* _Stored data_
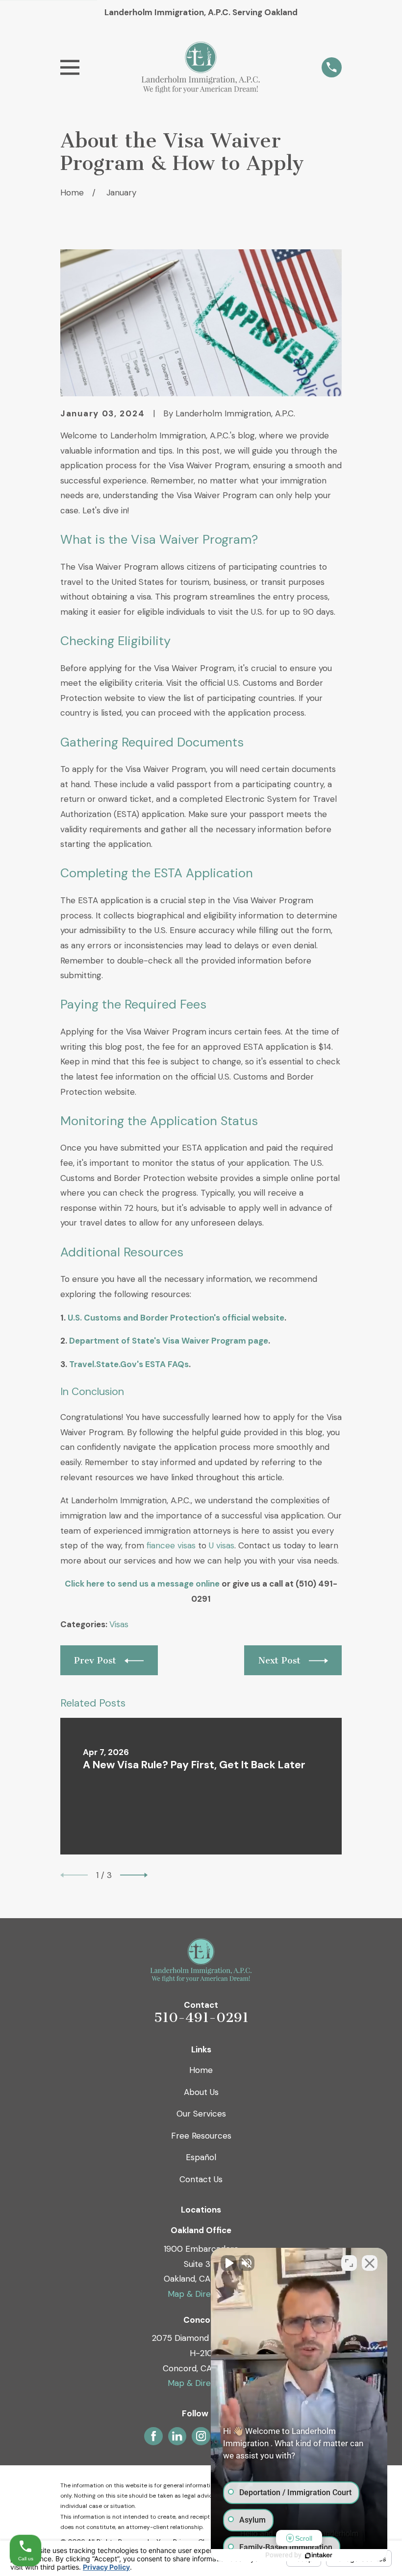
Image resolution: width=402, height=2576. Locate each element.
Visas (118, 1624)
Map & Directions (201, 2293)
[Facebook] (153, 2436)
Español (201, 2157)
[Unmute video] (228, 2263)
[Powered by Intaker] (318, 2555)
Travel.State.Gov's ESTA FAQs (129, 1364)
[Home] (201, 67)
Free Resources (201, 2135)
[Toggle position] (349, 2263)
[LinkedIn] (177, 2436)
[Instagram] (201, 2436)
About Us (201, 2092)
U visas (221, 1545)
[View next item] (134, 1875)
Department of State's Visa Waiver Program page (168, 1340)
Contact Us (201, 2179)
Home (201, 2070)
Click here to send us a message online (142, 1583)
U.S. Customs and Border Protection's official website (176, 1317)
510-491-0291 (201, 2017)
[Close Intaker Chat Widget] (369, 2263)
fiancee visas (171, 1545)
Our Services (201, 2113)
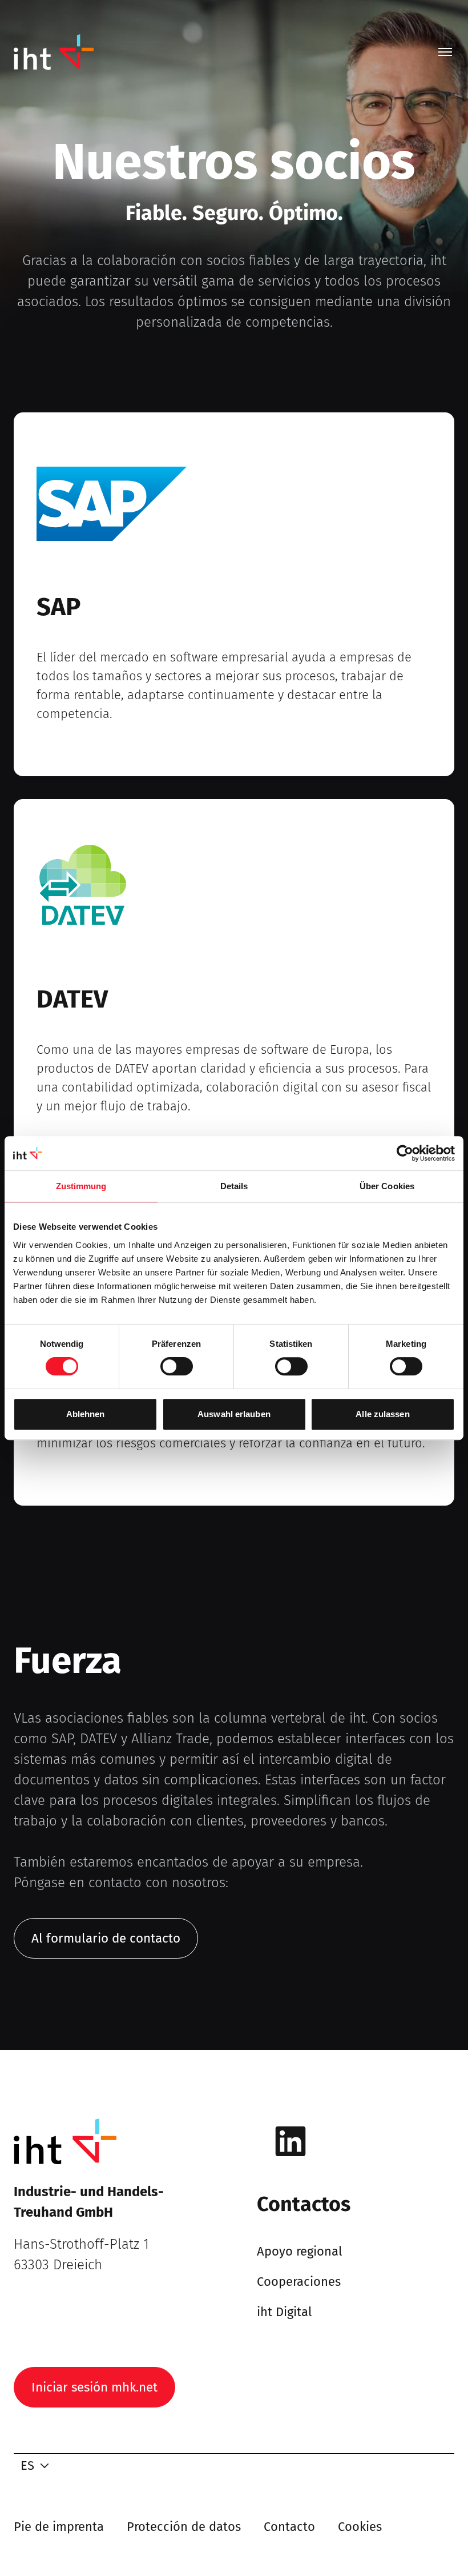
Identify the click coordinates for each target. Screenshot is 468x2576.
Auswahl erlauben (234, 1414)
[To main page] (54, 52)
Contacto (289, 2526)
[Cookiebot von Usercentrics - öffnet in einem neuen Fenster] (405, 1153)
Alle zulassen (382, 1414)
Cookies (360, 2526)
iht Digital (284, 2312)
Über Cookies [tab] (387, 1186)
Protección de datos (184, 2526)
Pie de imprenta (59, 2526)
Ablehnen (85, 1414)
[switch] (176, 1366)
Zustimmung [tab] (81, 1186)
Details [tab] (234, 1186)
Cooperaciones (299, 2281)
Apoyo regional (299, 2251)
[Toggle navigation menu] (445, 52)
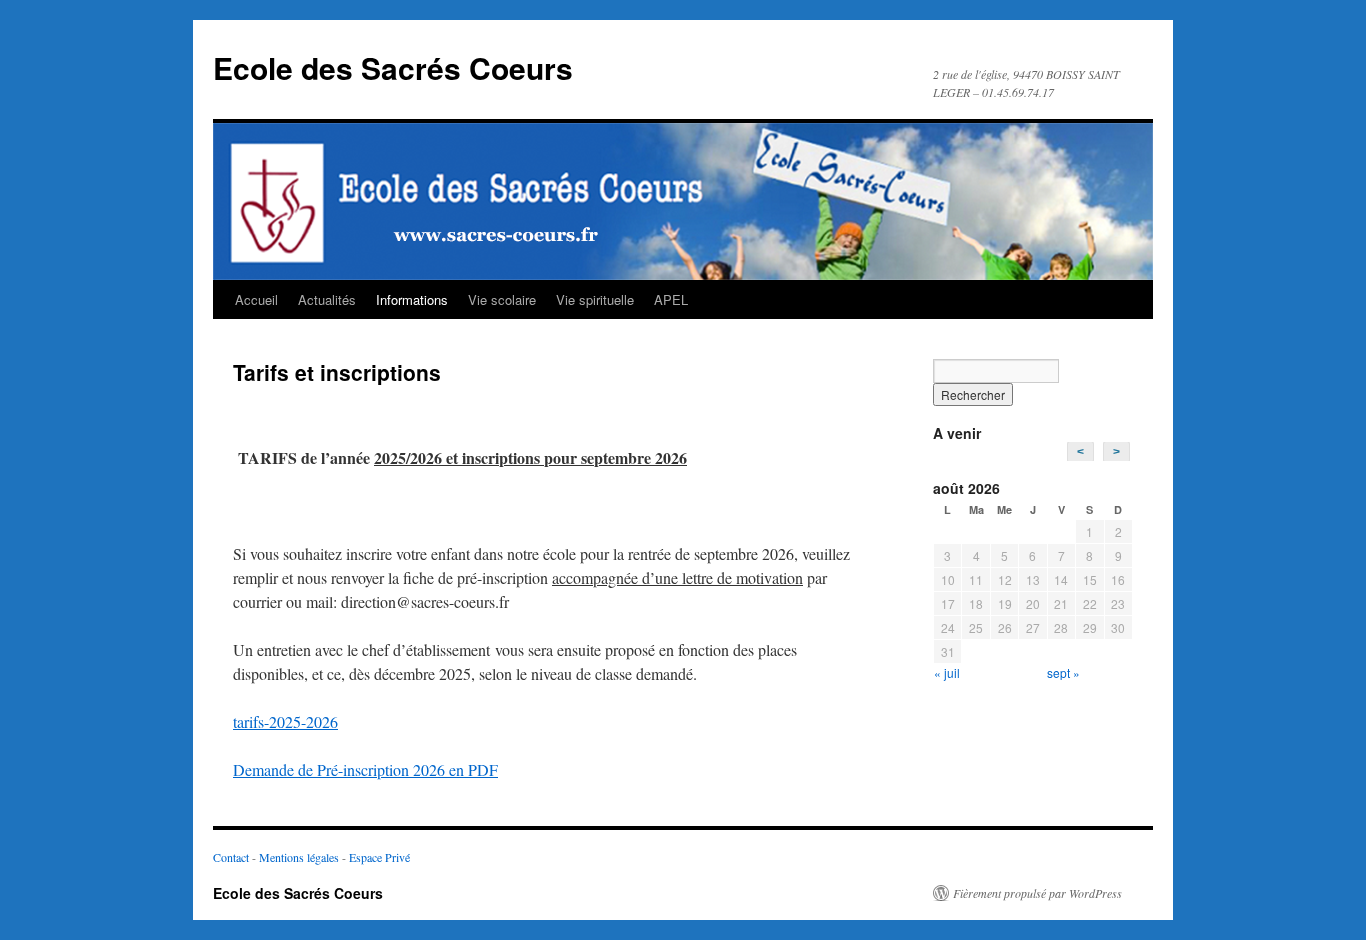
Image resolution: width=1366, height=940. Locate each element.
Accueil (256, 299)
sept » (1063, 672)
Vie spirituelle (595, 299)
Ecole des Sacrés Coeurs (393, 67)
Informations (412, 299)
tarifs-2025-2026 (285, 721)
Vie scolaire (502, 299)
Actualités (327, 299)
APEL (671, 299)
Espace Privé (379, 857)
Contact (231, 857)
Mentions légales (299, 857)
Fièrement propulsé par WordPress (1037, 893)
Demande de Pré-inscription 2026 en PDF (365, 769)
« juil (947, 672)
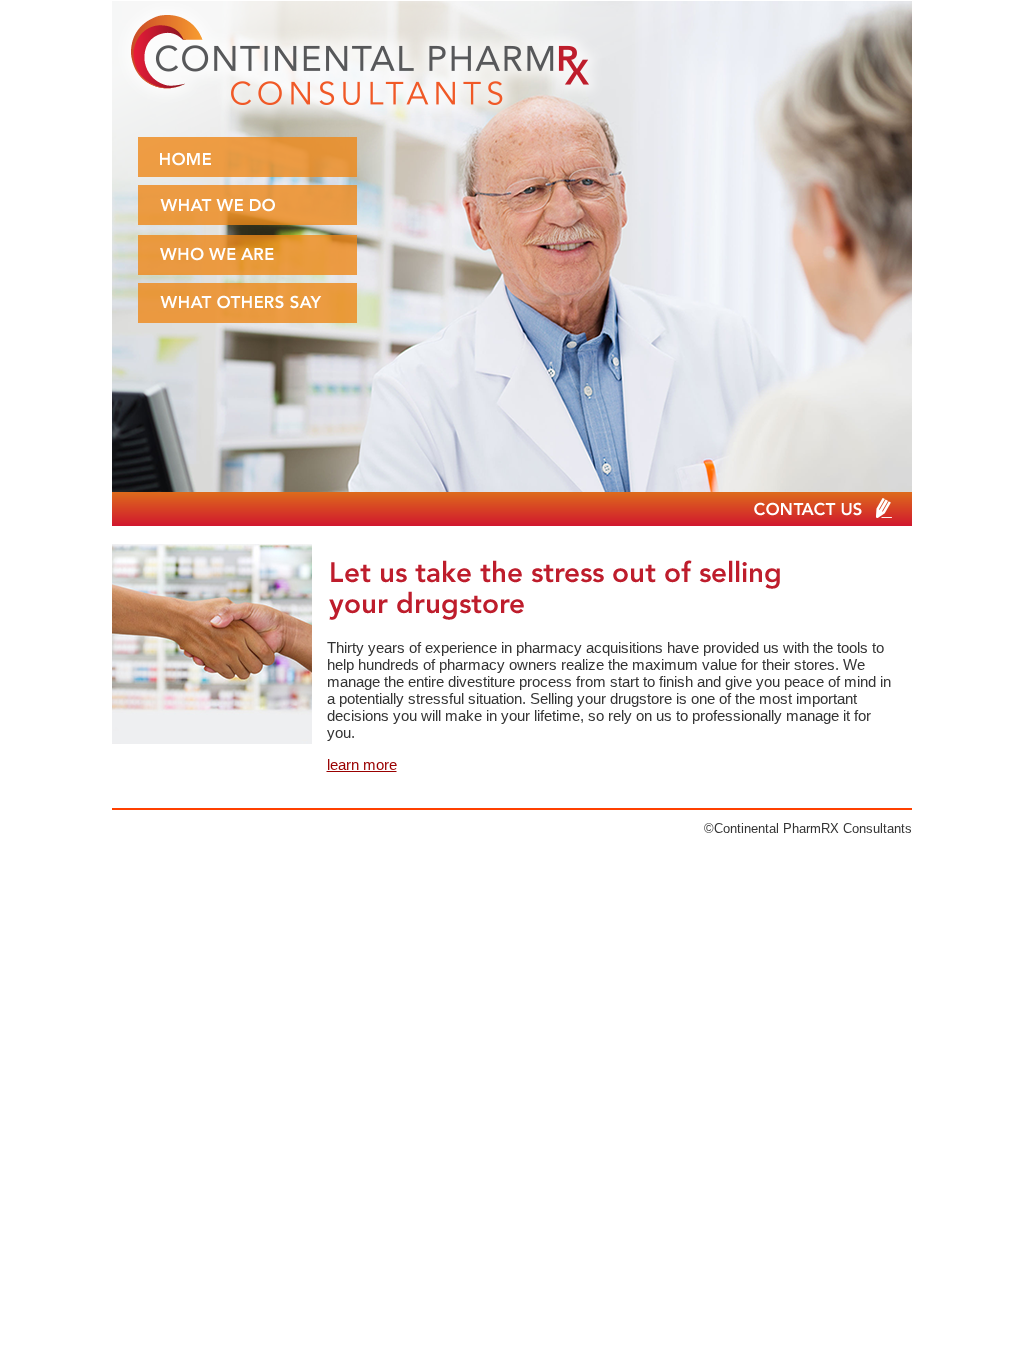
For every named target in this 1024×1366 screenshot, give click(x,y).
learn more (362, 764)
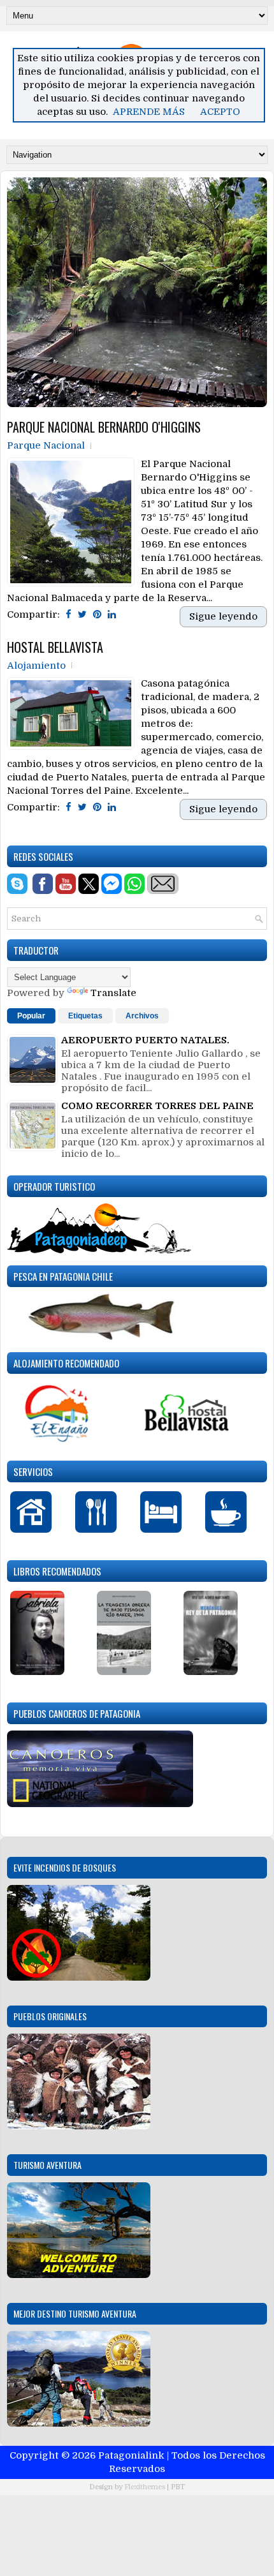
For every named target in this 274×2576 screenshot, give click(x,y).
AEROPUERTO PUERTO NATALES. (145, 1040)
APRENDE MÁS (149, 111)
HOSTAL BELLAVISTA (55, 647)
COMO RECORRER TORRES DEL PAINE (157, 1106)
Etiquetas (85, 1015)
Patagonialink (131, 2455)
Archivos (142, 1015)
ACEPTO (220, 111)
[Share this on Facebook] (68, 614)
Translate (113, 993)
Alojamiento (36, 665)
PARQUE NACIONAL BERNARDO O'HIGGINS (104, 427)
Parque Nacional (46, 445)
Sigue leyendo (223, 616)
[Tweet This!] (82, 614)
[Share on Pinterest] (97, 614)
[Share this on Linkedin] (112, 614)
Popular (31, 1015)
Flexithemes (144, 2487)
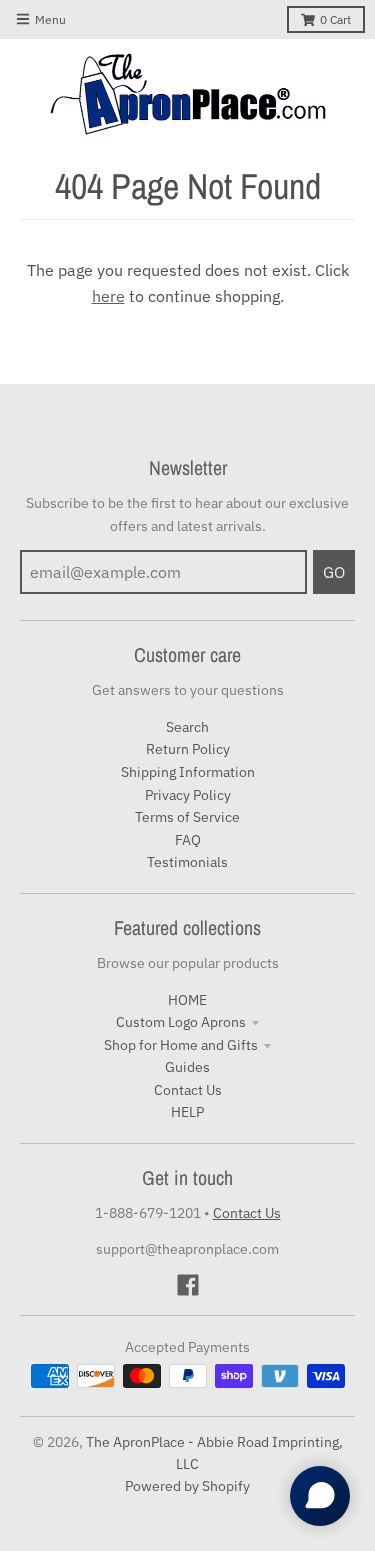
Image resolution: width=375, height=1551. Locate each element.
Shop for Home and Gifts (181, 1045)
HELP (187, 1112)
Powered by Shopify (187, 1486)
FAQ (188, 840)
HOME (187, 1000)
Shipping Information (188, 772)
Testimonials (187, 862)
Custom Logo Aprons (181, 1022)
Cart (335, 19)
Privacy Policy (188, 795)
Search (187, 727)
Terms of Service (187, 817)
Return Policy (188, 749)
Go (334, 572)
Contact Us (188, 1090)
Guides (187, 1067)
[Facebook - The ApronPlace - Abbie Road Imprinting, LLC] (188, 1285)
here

* _ACTIVITY_
Pictures do not belong in the answer. Return the lines above starting at the one with "APEL (671, 299)" and ending at the one with "Guides (187, 1067)", both kept, exactly.

* _YOUR RESPONSE_
APEL (671, 299)
Espace Privé (379, 857)
Contact (231, 857)
Mentions légales (299, 857)
Fièrement propulsé par WordPress (1037, 893)
Demande de Pré-inscription 2026 en PDF (365, 769)
« juil (947, 672)
For every named target in this 1024×1366 screenshot, give click(x,y).
learn more (362, 764)
For every named target in this 274×2576 screenshot, give click(x,y).
AEROPUERTO PUERTO NATALES. (145, 1040)
APRENDE MÁS (149, 111)
HOSTAL BELLAVISTA (55, 647)
COMO RECORRER TORRES DEL PAINE (157, 1106)
Etiquetas (85, 1015)
Patagonialink (131, 2455)
Archivos (142, 1015)
ACEPTO (220, 111)
[Share this on Facebook] (68, 614)
Translate (113, 993)
Alojamiento (36, 665)
PARQUE NACIONAL BERNARDO O'HIGGINS (104, 427)
Parque Nacional (46, 445)
Sigue leyendo (223, 616)
[Tweet This!] (82, 614)
[Share on Pinterest] (97, 614)
[Share this on Linkedin] (112, 614)
Popular (31, 1015)
Flexithemes (144, 2487)
Image resolution: width=375, height=1551. Locate each element.
Shop for Home and Gifts (181, 1045)
HELP (187, 1112)
Powered by Shopify (187, 1486)
FAQ (188, 840)
HOME (187, 1000)
Shipping Information (188, 772)
Testimonials (187, 862)
Custom Logo Aprons (181, 1022)
Cart (335, 19)
Privacy Policy (188, 795)
Search (187, 727)
Terms of Service (187, 817)
Return Policy (188, 749)
Go (334, 572)
Contact Us (188, 1090)
Guides (187, 1067)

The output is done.